The moderation effect of personality traits on the relationship between malocclusion severity and OHRQoL was previously demonstrated by Agou et al.3 The authors reported that self-esteem was a more salient determinant of the OHRQoL than objective measures of malocclusion in Canadian adolescents seeking orthodontic treatment. This finding is logically linked to the results of the current study considering the associations between self-esteem and the basic dimensions of personality, especially extraversion.4 Extraversion is characterized by frequent experiences of positive mood and rejoice in social attention.24,25 Indeed, the results showed that patients with high levels of extraversion were less affected by their malocclusions in terms of overall OHRQoL, emotional well-being, and social well-being.

Another significant moderator was openness to experience. In cases of high levels of openness to experience, patients' OHRQoL and emotional well-being were less affected by their malocclusion severity. According to McCrae and Costa, openness to experience, which is characterized by a broader and deeper scope of awareness, is not directly related to well-being but may amplify positive or negative affect.26 One possible explanation for the protective effect in the current results may be the success of open adolescents in adapting to their malocclusions. However, further research is necessary to confirm and explain the mechanisms of this finding.

No other study was found in the orthodontic literature that tested a similar hypothesis in an adolescent patient sample. Nevertheless, Clijmans et al.4 investigated the moderating effects of basic personality dimensions on the OHRQoL in an adult patient sample from Belgium. The authors reported significant associations between certain personality traits and OHRQoL. However, they concluded that there was no evidence supporting the moderation effects of personality traits on the association between orthodontic treatment need and OHRQoL. The disagreement between the current results and Clijmans et al.4 could be caused by differences between the samples' ages, cultures, or the use of different measures for orthodontic treatment need and OHRQoL.
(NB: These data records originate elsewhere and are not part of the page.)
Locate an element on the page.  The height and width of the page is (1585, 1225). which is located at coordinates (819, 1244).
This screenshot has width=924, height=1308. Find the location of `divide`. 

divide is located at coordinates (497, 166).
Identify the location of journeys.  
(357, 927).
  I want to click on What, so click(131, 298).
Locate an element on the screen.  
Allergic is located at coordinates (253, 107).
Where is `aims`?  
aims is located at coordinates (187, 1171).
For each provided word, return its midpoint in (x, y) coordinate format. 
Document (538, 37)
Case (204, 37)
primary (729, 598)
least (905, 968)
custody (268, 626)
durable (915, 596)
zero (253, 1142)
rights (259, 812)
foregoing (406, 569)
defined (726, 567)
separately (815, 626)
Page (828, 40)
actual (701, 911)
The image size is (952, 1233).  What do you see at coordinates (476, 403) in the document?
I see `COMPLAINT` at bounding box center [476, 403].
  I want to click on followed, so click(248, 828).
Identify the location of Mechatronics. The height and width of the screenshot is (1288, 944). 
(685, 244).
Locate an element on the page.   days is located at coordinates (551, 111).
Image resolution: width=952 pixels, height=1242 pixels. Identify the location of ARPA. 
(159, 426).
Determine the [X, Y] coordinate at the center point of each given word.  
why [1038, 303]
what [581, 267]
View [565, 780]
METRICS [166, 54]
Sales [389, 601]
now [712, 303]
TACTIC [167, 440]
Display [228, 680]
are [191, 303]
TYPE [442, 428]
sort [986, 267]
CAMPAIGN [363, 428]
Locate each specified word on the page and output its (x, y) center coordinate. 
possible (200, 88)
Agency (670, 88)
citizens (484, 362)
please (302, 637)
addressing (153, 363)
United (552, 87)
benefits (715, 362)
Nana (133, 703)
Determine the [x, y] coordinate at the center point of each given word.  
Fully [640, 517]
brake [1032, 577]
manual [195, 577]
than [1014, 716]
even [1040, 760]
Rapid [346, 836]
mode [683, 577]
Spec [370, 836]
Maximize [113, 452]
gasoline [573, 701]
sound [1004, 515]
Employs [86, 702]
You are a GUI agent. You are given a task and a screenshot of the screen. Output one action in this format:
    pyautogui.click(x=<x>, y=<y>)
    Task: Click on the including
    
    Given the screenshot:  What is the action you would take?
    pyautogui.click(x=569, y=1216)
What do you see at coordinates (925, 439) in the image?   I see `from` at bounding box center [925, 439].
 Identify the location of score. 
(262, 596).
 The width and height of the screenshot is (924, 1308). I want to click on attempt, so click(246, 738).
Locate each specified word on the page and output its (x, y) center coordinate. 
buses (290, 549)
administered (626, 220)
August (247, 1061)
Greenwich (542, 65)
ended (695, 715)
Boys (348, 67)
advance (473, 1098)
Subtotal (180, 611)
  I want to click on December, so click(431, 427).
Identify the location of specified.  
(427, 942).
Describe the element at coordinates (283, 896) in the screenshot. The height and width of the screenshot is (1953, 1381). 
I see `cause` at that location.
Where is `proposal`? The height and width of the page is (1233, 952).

Additionally, the results demonstrated once again that orthodontic treatment need is weakly associated with OHRQoL and its emotional and social well-being dimensions in adolescents. This finding is consistent with previous studies,2730 and can be explained by (1) the general motivation of orthodontic patients to improve their appearance and (2) the exceptional functional and symptomatic problems reported by patients who have common malocclusions. The weakness of these associations highlights the importance of orthodontic treatment decisions for individual patients. According to the results of the present study, subjective impact of malocclusion results from the interactions of clinical and personal factors. Therefore, use of self-reported quality of life measures during orthodontic consultations may facilitate OHRQoL improvements for future orthodontic patients.

CONCLUSIONS

  • OHRQoL is associated with extraversion, openness to experience, neuroticism, and optimism disposition in adolescents.

  • Extraversion and openness to experience seem to have protective effects on the OHRQoL, social well-being, and emotional well-being against malocclusion severity.

ACKNOWLEDGMENT

This study was presented as an oral presentation at the 93rd Congress of the European Orthodontic Society in 2017.